> _STORED DATA_:
=== Begin Enclosure ===

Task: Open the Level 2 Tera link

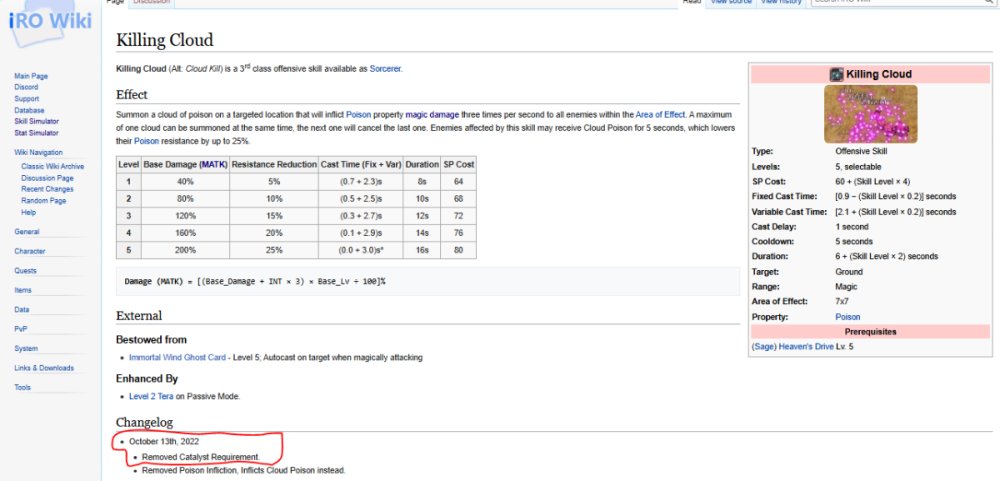Action: click(151, 396)

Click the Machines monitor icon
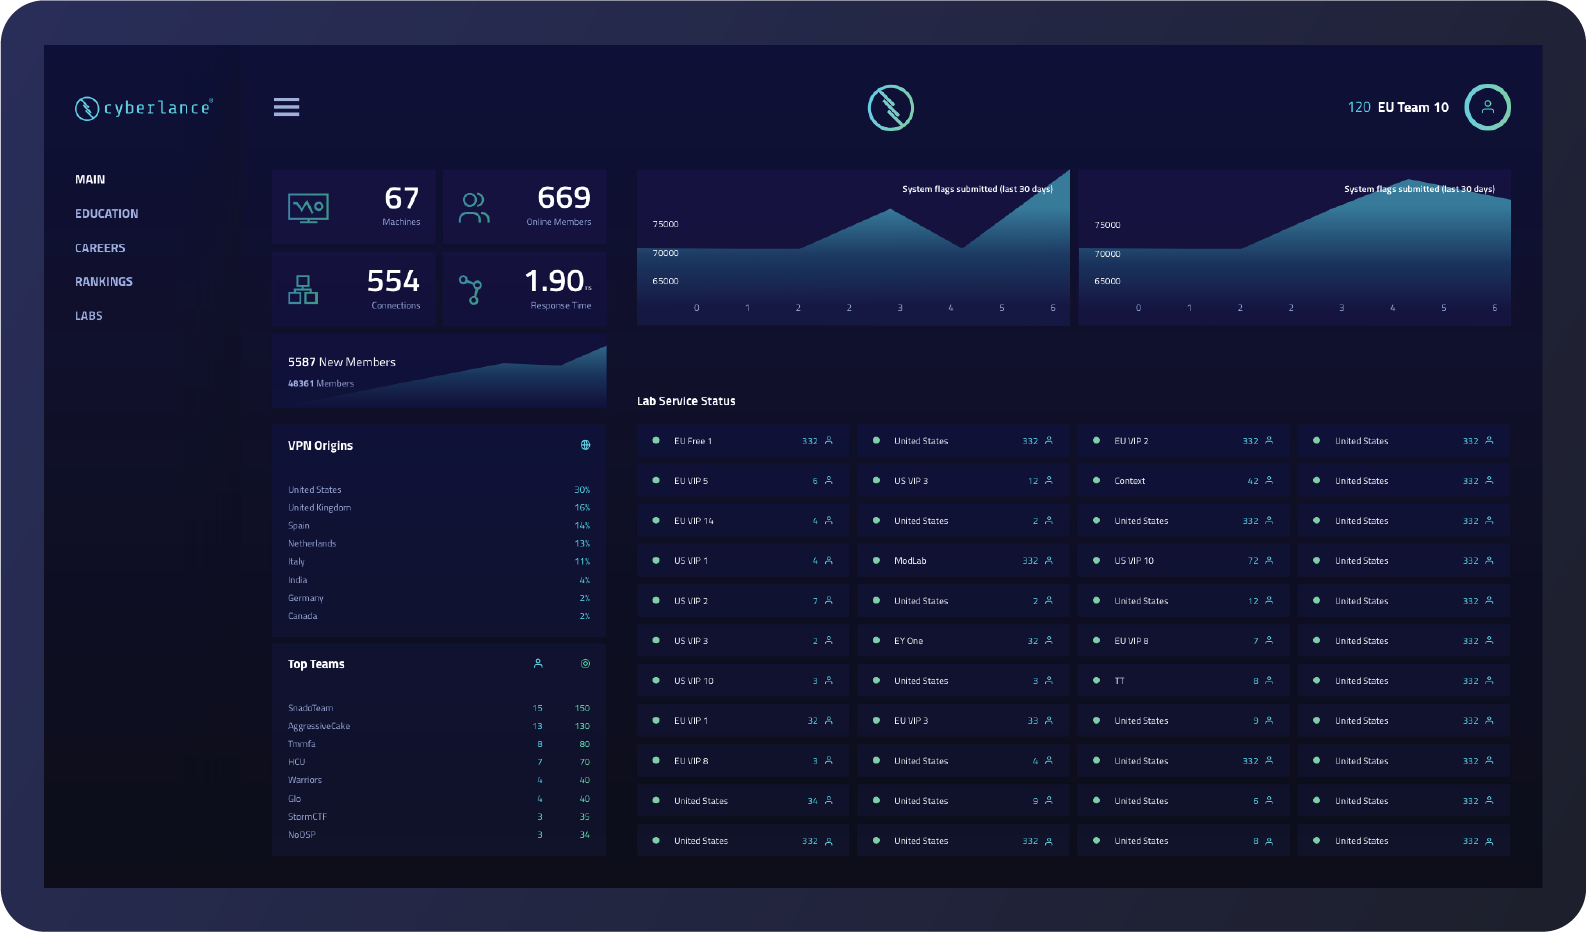point(308,207)
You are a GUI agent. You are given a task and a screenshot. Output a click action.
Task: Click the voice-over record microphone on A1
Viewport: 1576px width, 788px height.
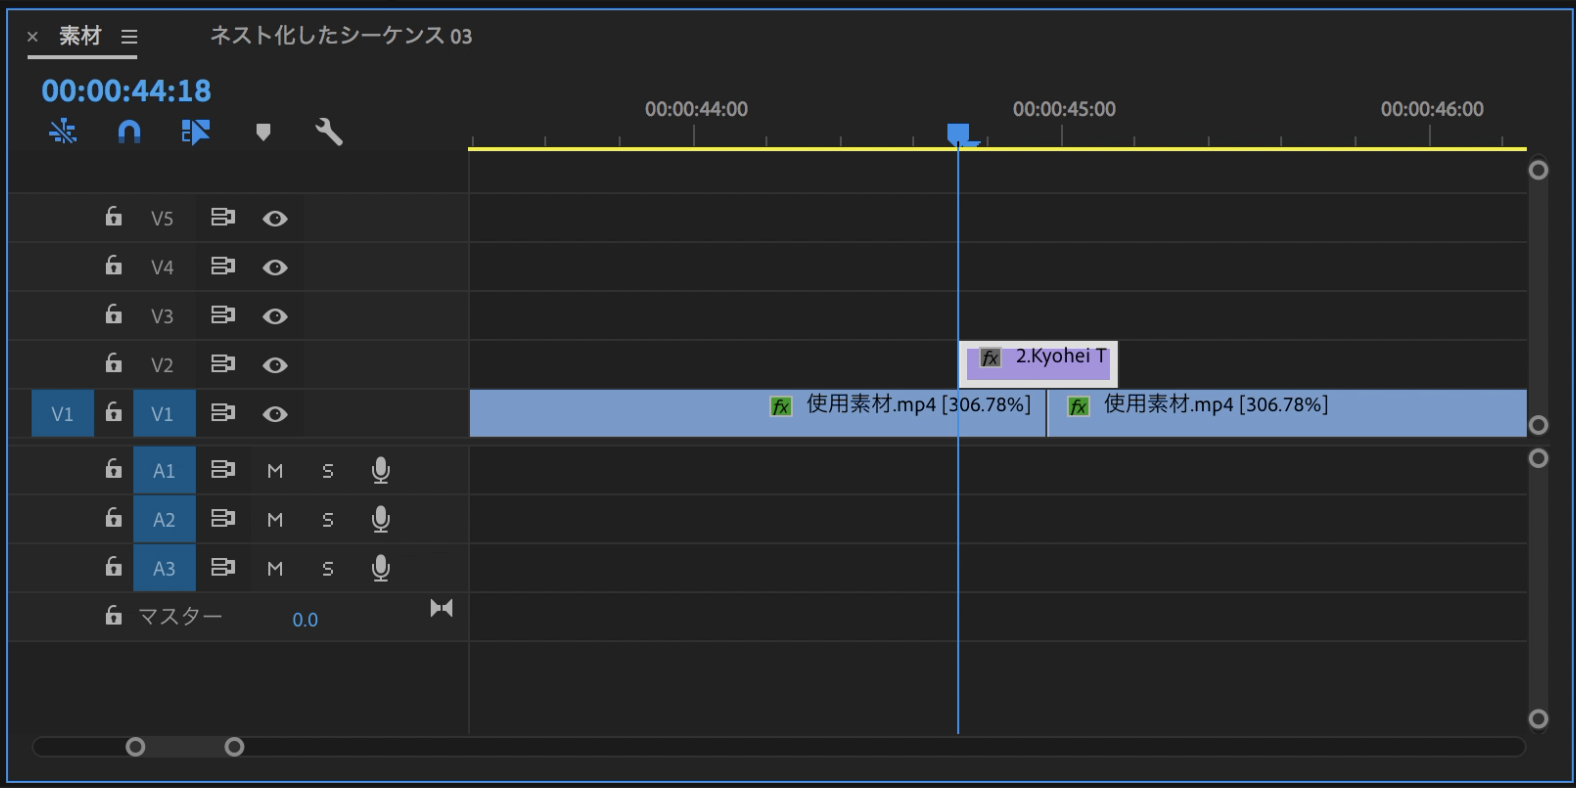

=== End Enclosure ===

> _WORK TO COMPLETE_: Every line above is to be repeated exactly, but no picture is to appear in the copy.

> _SOLUTION TO THE PROBLEM_:
Task: Open the Level 2 Tera link

Action: click(151, 396)

Click the Machines monitor icon
point(308,207)
You are a GUI agent. You are given a task and a screenshot. Output a click action.
Task: Click the voice-over record microphone on A1
Viewport: 1576px width, 788px height.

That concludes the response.